_TASK:_
Please repeat the records exactly, keeping the pictures out.

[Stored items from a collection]
BEGIN
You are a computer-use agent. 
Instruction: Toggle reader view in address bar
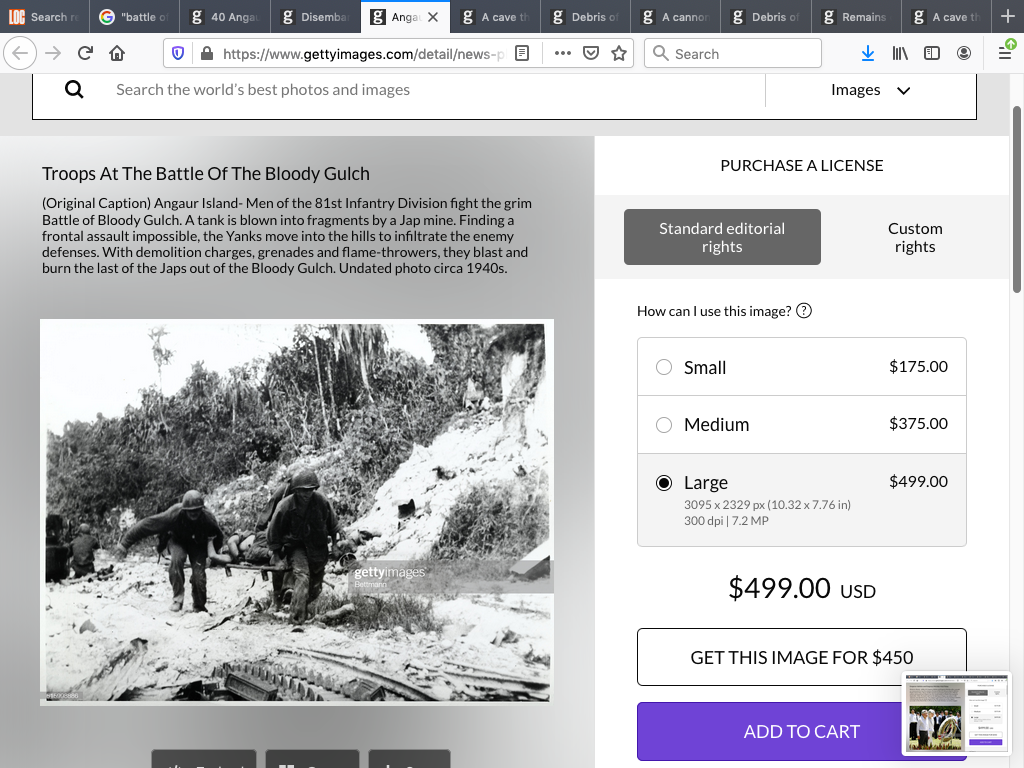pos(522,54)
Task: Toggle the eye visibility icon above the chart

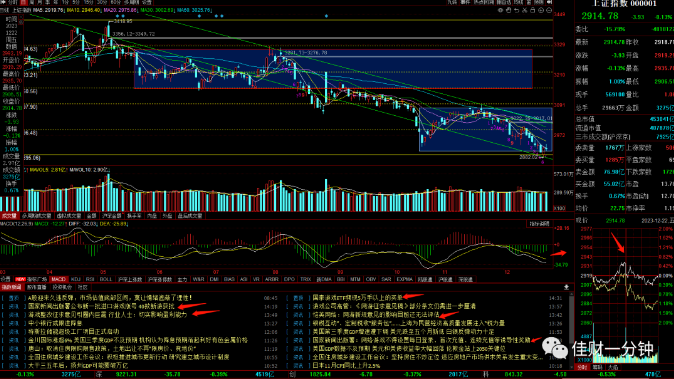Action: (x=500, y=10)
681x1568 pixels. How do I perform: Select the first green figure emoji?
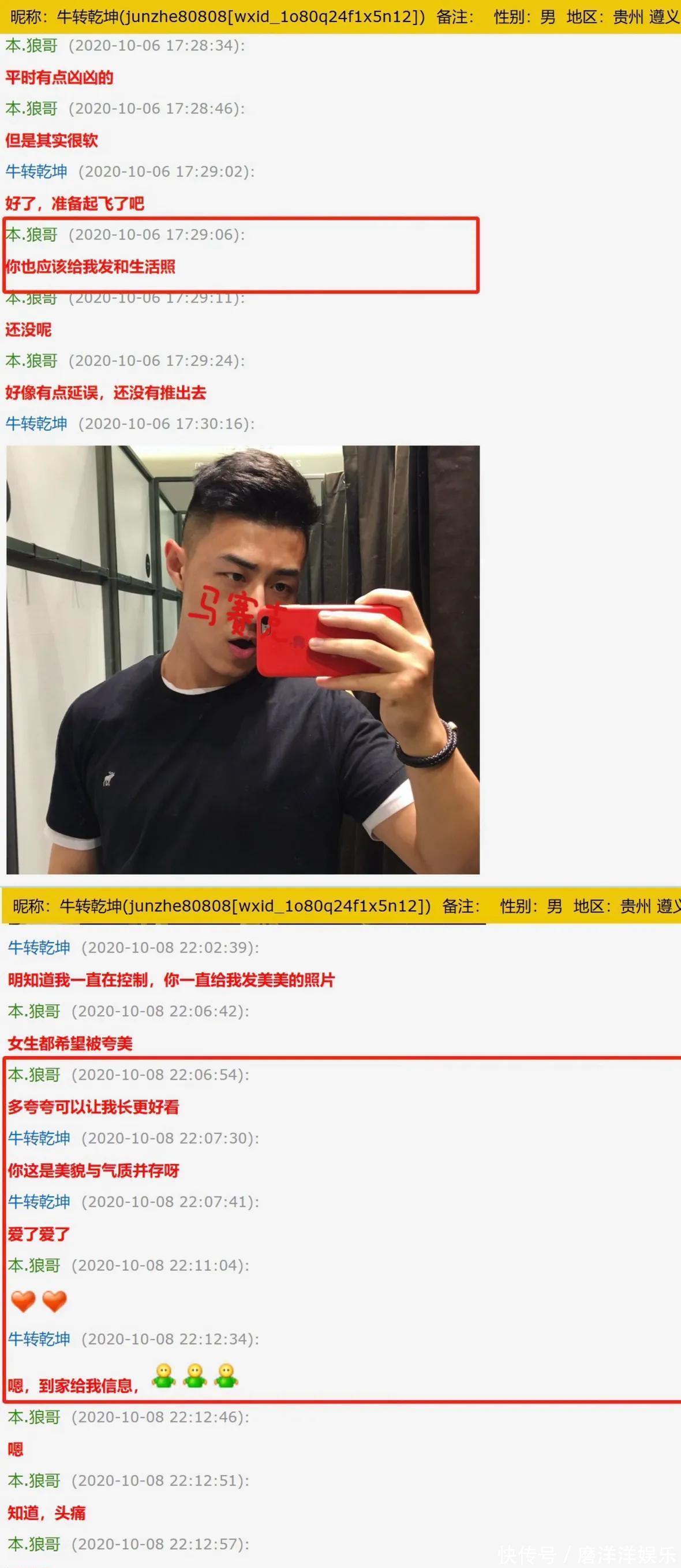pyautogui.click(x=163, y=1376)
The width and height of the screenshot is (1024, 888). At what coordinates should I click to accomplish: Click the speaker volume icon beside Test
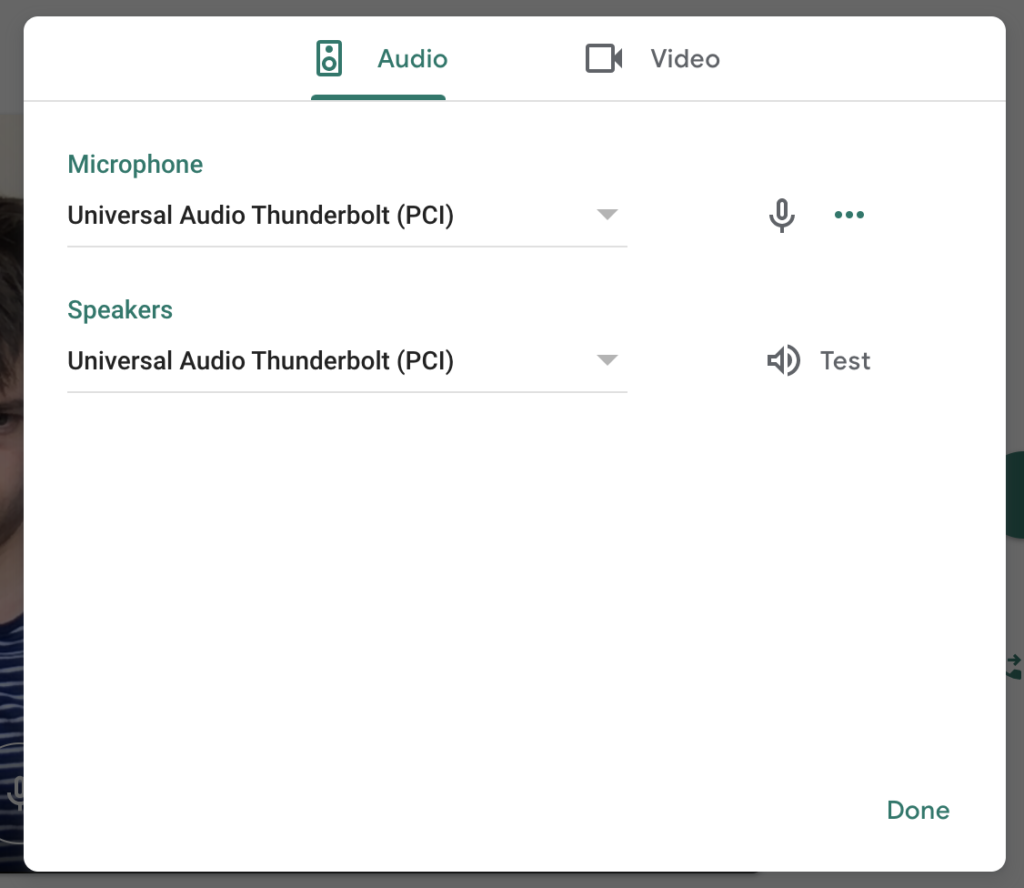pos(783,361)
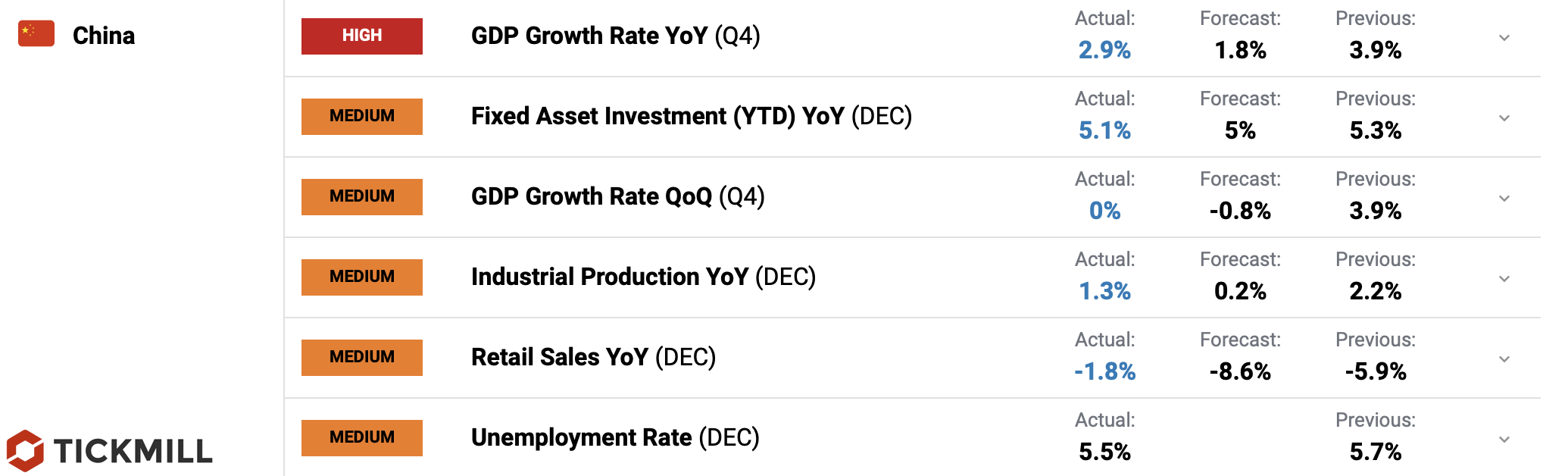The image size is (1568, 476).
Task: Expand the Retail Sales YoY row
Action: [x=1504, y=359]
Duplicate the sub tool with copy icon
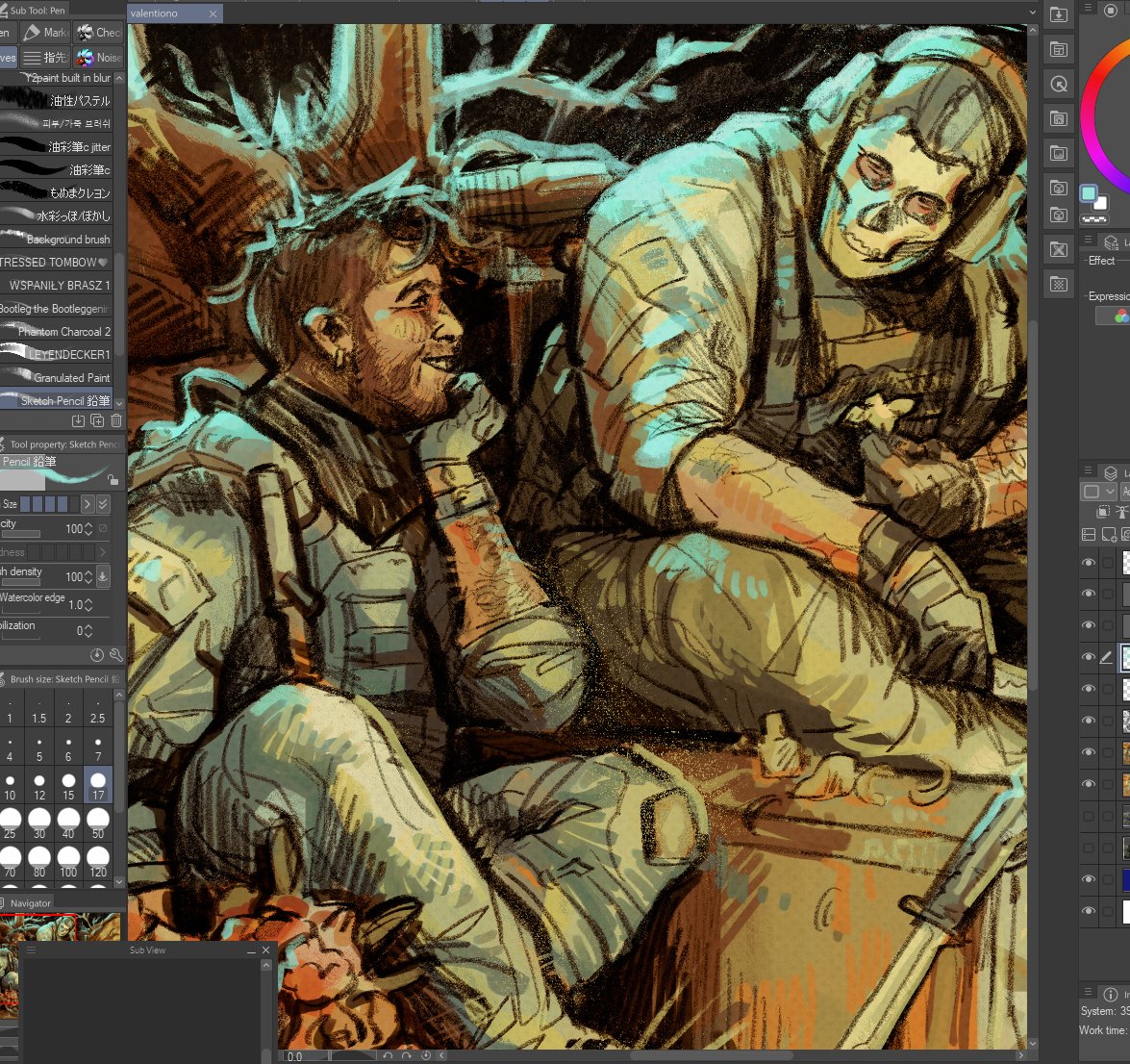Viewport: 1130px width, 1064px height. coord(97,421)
END
_SOLVED EXERCISE:_
You are a computer-use agent. 
Instruction: Toggle reader view in address bar
pos(522,54)
Task: Toggle the eye visibility icon above the chart

Action: (x=500, y=10)
681x1568 pixels. How do I perform: Select the first green figure emoji?
pyautogui.click(x=163, y=1376)
The width and height of the screenshot is (1024, 888). At what coordinates should I click to accomplish: Click the speaker volume icon beside Test
pos(783,361)
The image size is (1568, 476).
Task: Expand the Retail Sales YoY row
Action: [x=1504, y=359]
Duplicate the sub tool with copy icon
Viewport: 1130px width, 1064px height. coord(97,421)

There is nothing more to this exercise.